Stored data:
☆ ☆ ☆ ☆ ☆ ☆ ☆

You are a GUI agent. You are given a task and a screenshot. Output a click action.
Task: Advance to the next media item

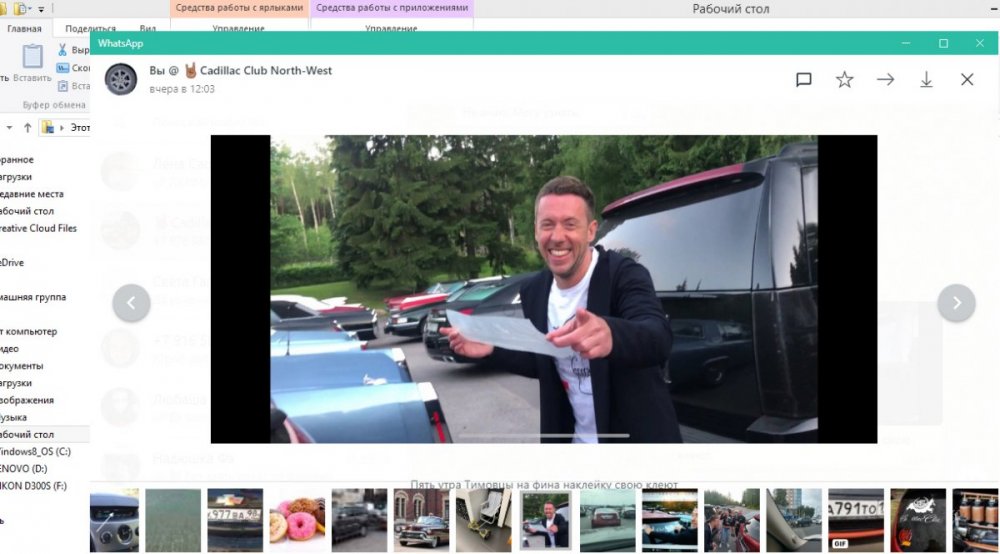point(956,303)
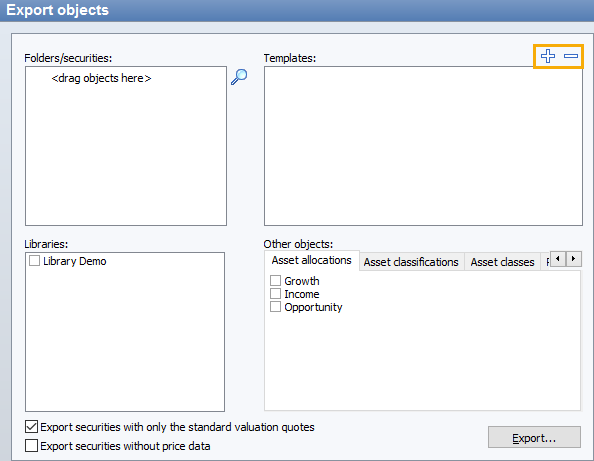This screenshot has height=461, width=594.
Task: Add a template with the plus icon
Action: (x=548, y=56)
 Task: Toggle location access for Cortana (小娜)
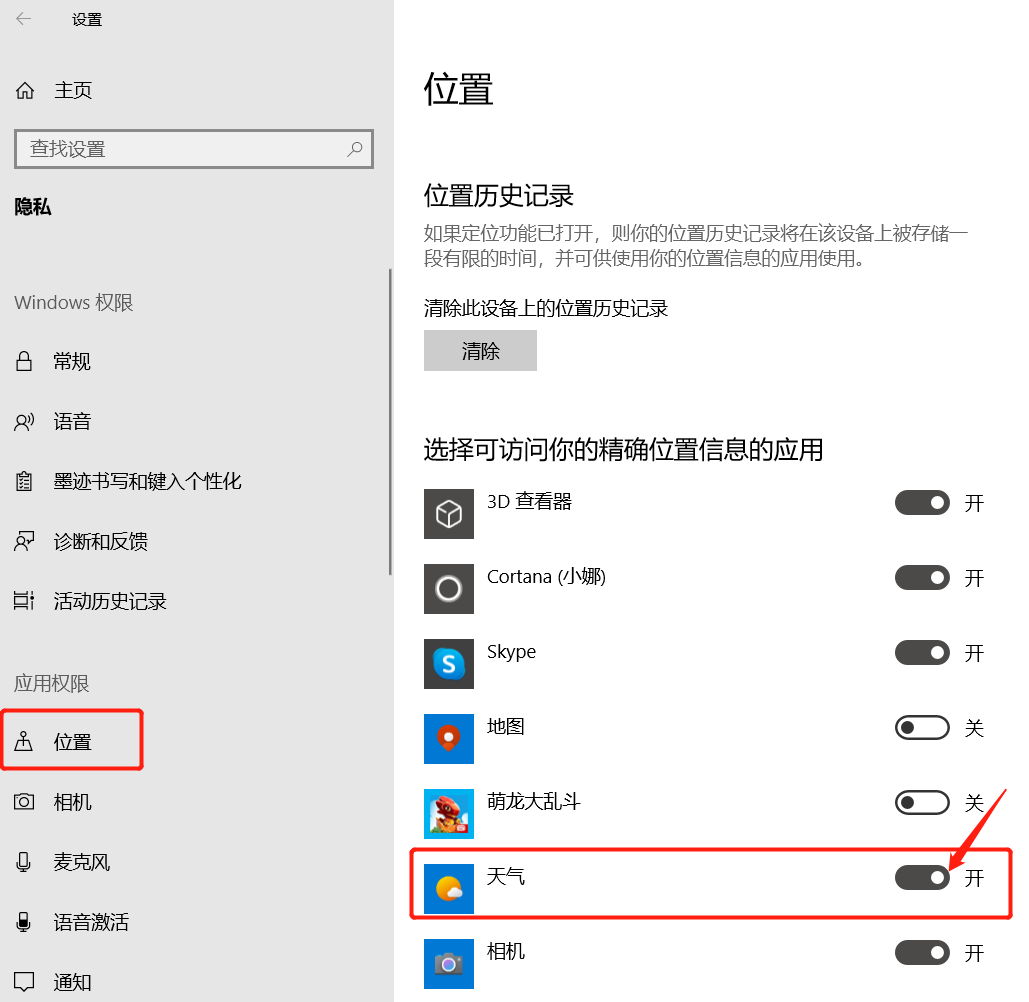[922, 577]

☆ ☆ ☆ ☆ ☆ ☆ ☆

# Problem description
Retype all the data exactly. Omit pictures.

# Answer space
You are a GUI agent. You are given a task and a screenshot. Output a click action.
Task: Advance to the next media item

point(956,303)
This screenshot has height=461, width=594.
Task: Add a template with the plus icon
Action: (x=548, y=56)
 Task: Toggle location access for Cortana (小娜)
[922, 577]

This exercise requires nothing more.